### What you are asked to do
Would you quote every entry exactly, dropping only the pictures?

*** Opening Input data ***

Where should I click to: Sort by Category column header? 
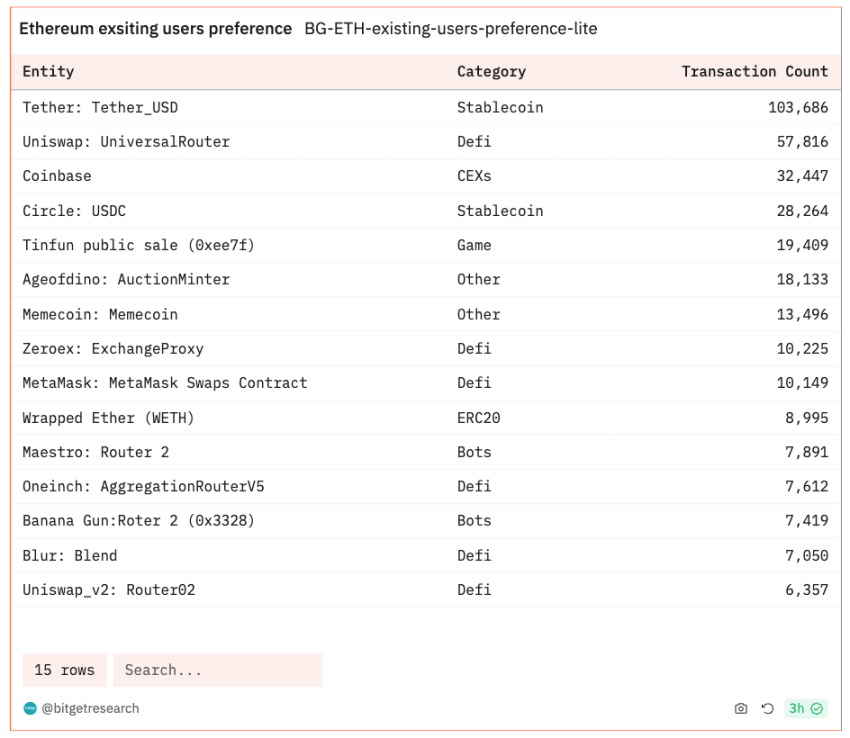pos(491,72)
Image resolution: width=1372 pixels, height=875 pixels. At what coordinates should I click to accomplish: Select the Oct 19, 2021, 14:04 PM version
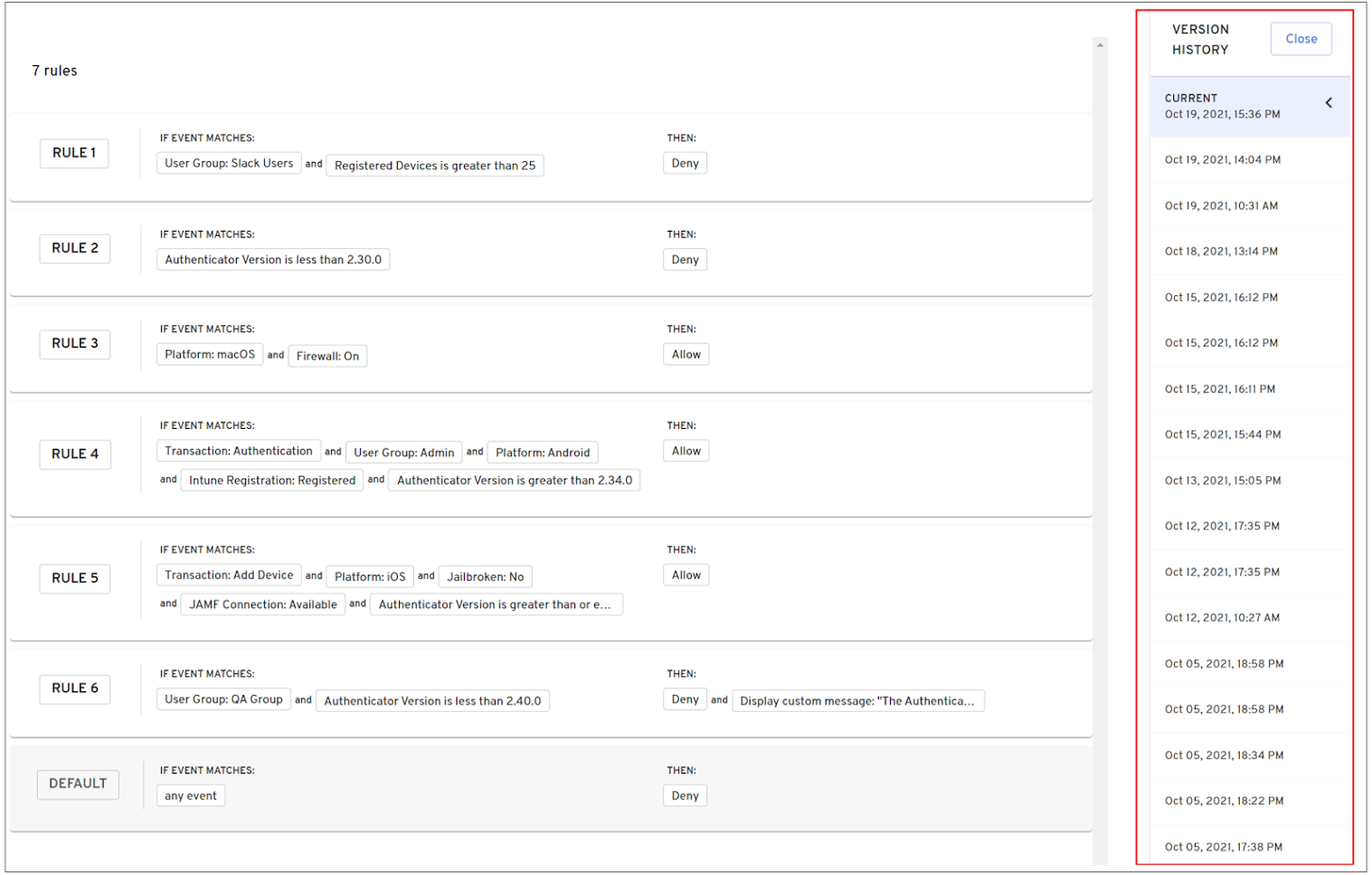pos(1222,160)
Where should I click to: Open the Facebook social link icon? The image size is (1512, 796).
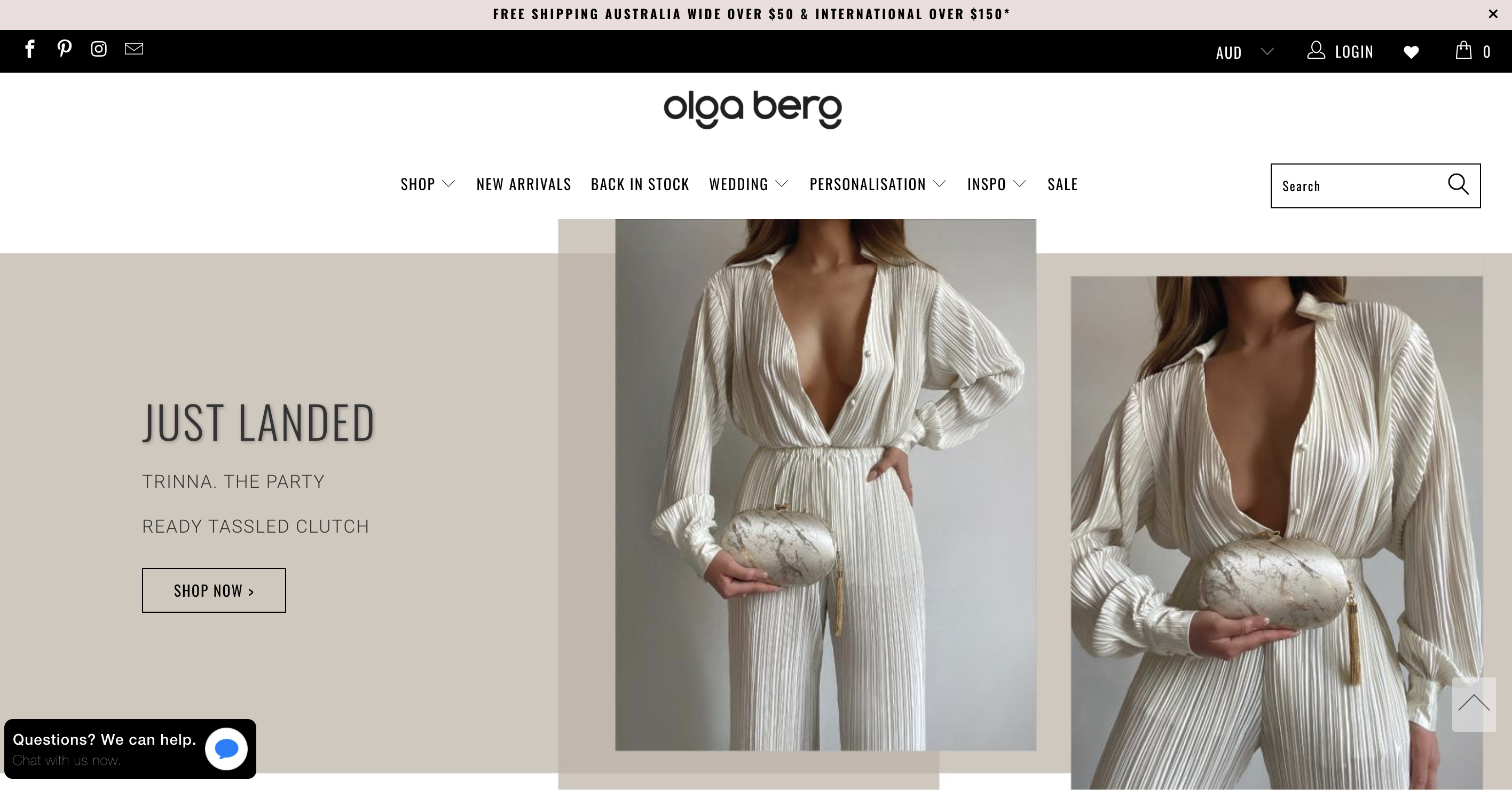30,49
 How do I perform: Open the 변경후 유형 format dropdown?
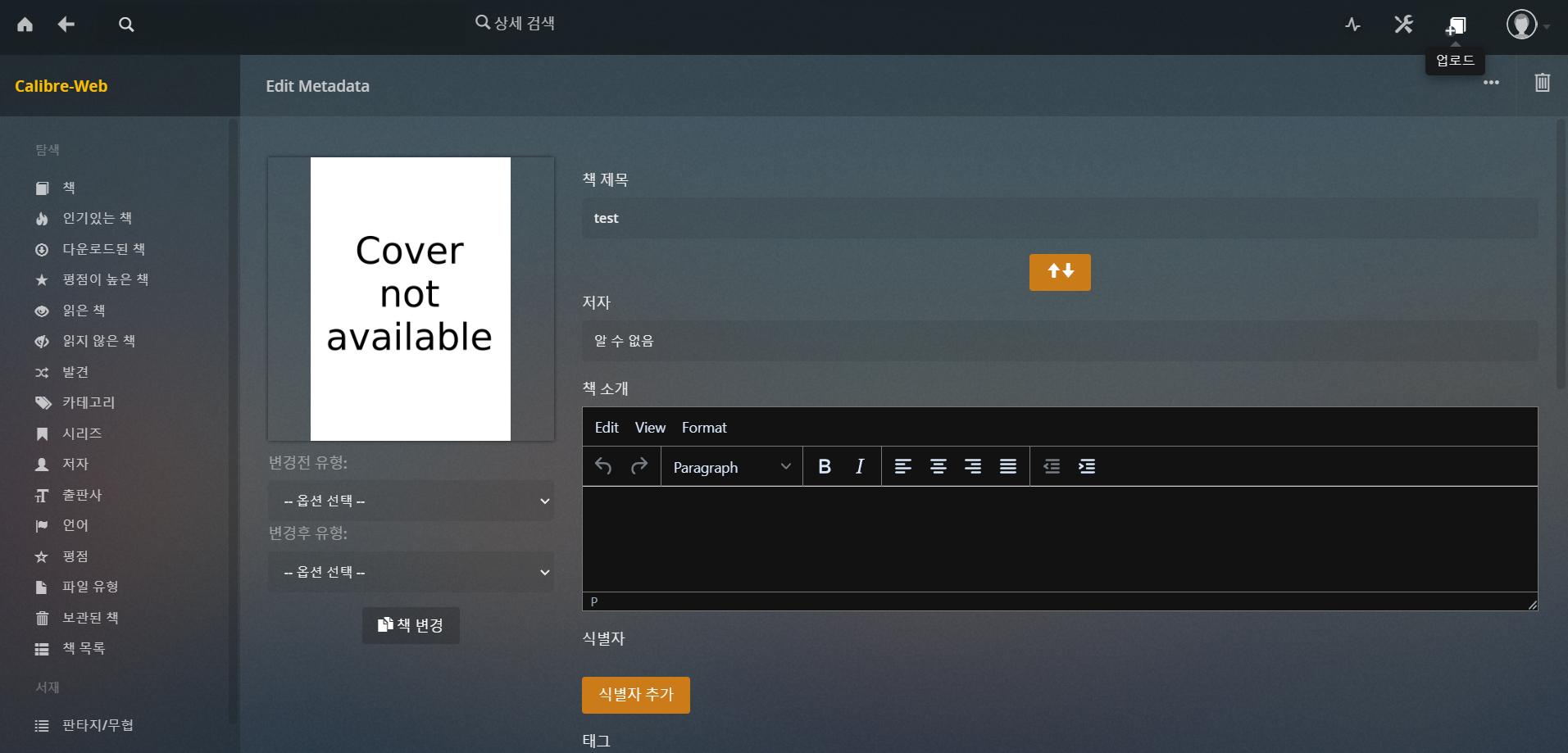pyautogui.click(x=411, y=572)
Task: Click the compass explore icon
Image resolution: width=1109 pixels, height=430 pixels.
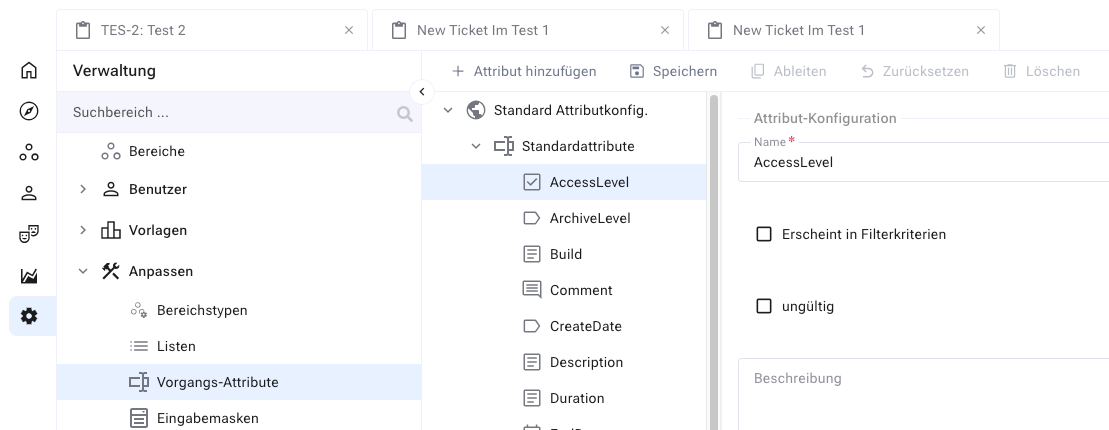Action: coord(29,111)
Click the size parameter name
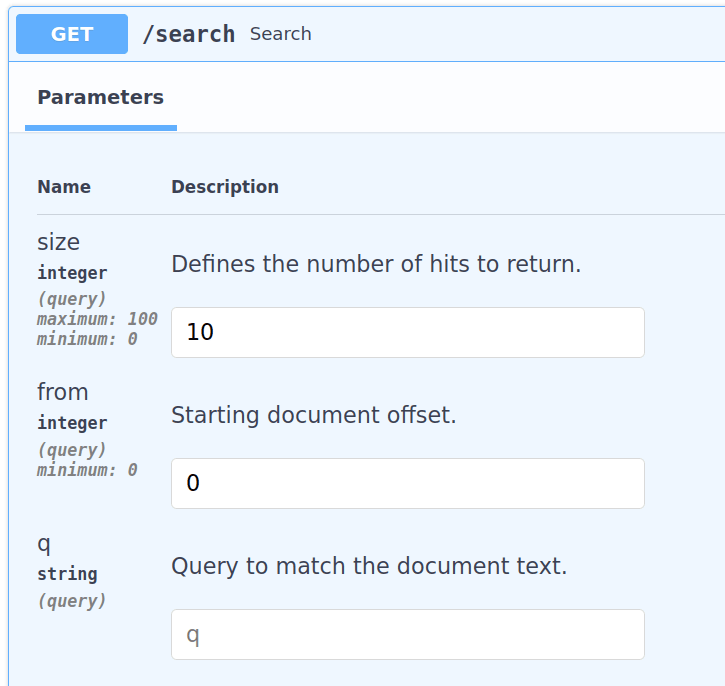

*** Closing Input data ***

### Written solution
Where should I click to: Sort by Category column header? 
pos(491,72)
Image resolution: width=1372 pixels, height=875 pixels. At what coordinates should I click to accomplish: Select the Oct 19, 2021, 14:04 PM version
pos(1222,160)
Where should I click to: Open the Facebook social link icon? The image size is (1512, 796).
30,49
 How do I perform: Open the 변경후 유형 format dropdown?
pyautogui.click(x=411, y=572)
Task: Click the compass explore icon
Image resolution: width=1109 pixels, height=430 pixels.
Action: coord(29,111)
Click the size parameter name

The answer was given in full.